What evidence do we have that the efficiency of the NHS has improved as a result of the reforms? NHS activity increased remarkably during the 1980s, a period during which economic theorists would have us believe that no incentives existed to improve performance. For example, the average length of stay for acute medicine fell 29 per cent, and for acute surgery 13 per cent. The average cost per inpatient stay fell, in real terms, by 10 per cent. Hospitals treated 16 per cent more inpatients, 19 per cent more emergency cases and carried out 73 per cent more day surgery in 1989 than in 1980.7
These gains were achieved under the old regime of bureaucracy, without a market in sight. So did the reformed NHS do even better? Predictably, before the first year of the internal market had ended the NHS Management Executive had claimed ‘even better value for money’ as a result of the restructuring, but a detailed critique of the statistics concluded that the data ‘fail to support Duncan Nichol’s claim that the changes... are leading to... better value for money’.8
Many of the subsequent claims made in the stream of press releases and annual reports which have issued from the Department of Health and the NHS Executive have again been comprehensively refuted by academic statisticians.9
Extending patient choice
In the year that Working for patients was published, then secretary of state for health Kenneth Clarke promised: ‘In order to bring more choice to patients, GPs and hospitals will be required to tell patients what their range of services will be’.

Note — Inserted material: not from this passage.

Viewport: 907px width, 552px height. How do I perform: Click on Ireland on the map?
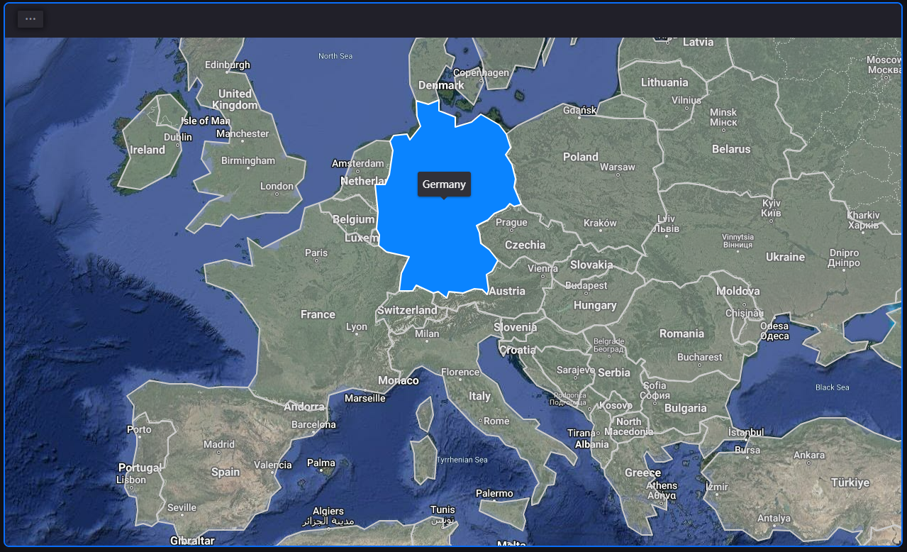coord(147,150)
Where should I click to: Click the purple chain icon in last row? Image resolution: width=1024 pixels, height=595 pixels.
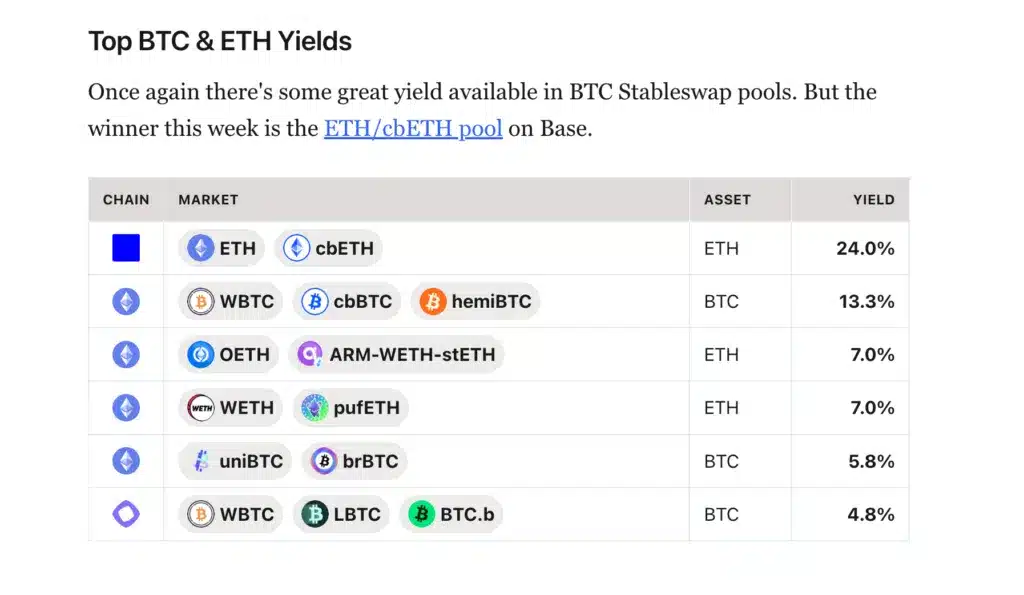pos(126,514)
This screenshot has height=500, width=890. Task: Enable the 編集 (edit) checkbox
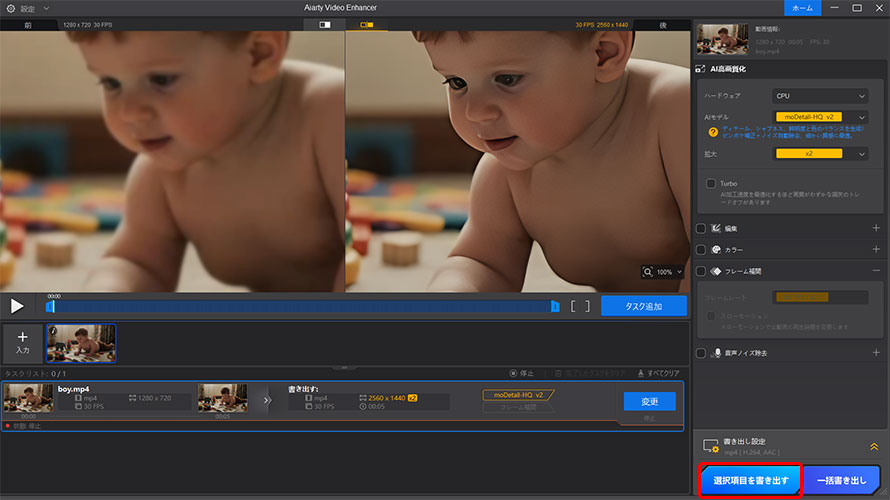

The rhetoric that ‘the money would follow the patient’ was rapidly replaced by the patient following the money in the block contracts which health authorities negotiate. The reforms provided users with no means, either as individuals or collectively, to influence either service providers or purchasers directly, and the rapidly increasing fragmentation and complexity of the system following the introduction of the purchaser-provider split made talk of a ‘seamless service’ sound increasingly remote from reality. This was reflected in the actual experiences of service users; for example, a survey of consumer views of the NHS found the proportion of people experiencing difficulty arranging inpatient hospital treatment doubled between 1989 and 1993.10
In sum, far from creating a system in which bureaucracy melts away, providers freely compete for business and patients are always right, the post-reform NHS has generated new battalions of managers, new layers of regulatory control and a fragmented service in which patients remain as confused and powerless as ever. But, paradoxically, the reforms have also created new opportunities to pursue an agenda of democratic accountability, public health promotion and user participation. The dilemmas which face the next Labour government are particularly stark.
References
1 Dawson D. Costs and prices in the internal market: markets vs the NHS Management Executive Guidelines. Centre for Health Economics Discussion Paper No. 115. York: University of York, 1994.
2 Jenkins, S. Accountable to none: the Tory nationalisation of Britain. Hamish Hamilton, 1995.
3 Dorrell S. NHS reforms. House of Commons Official Report (Hansard) 1991 December 6; 200: col245 (No 27.)
4 Ghodse B. Extracontractual referrals: safety valve or administrative paperchase? BMJ 1995; 310: 1573-6.
5 Davies J. How much does the scheme cost? Fundholding 1995; 4(2): 22-4.
6 Appleby J. Managers: in the ascendancy? Health Service Journal, 21 September 1995, 32-3.
7 Light DW. Homo economicus: escaping the traps of managed competition. Eur J Pub Hlth1995; 5: 145-54.
8 Radical Statistics Health Group. NHS Reforms: The First Six Months—proof of progress or a statistical smokescreen? BMJ 1992; 304: 705-9.
9 Radical Statistics Health Group. NHS ‘indicators of success’: what do they tell us? BMJ 1995; 310: 1045-50.
10 National Consumer Council. Consumer concerns 1993. London: NCC, 1993.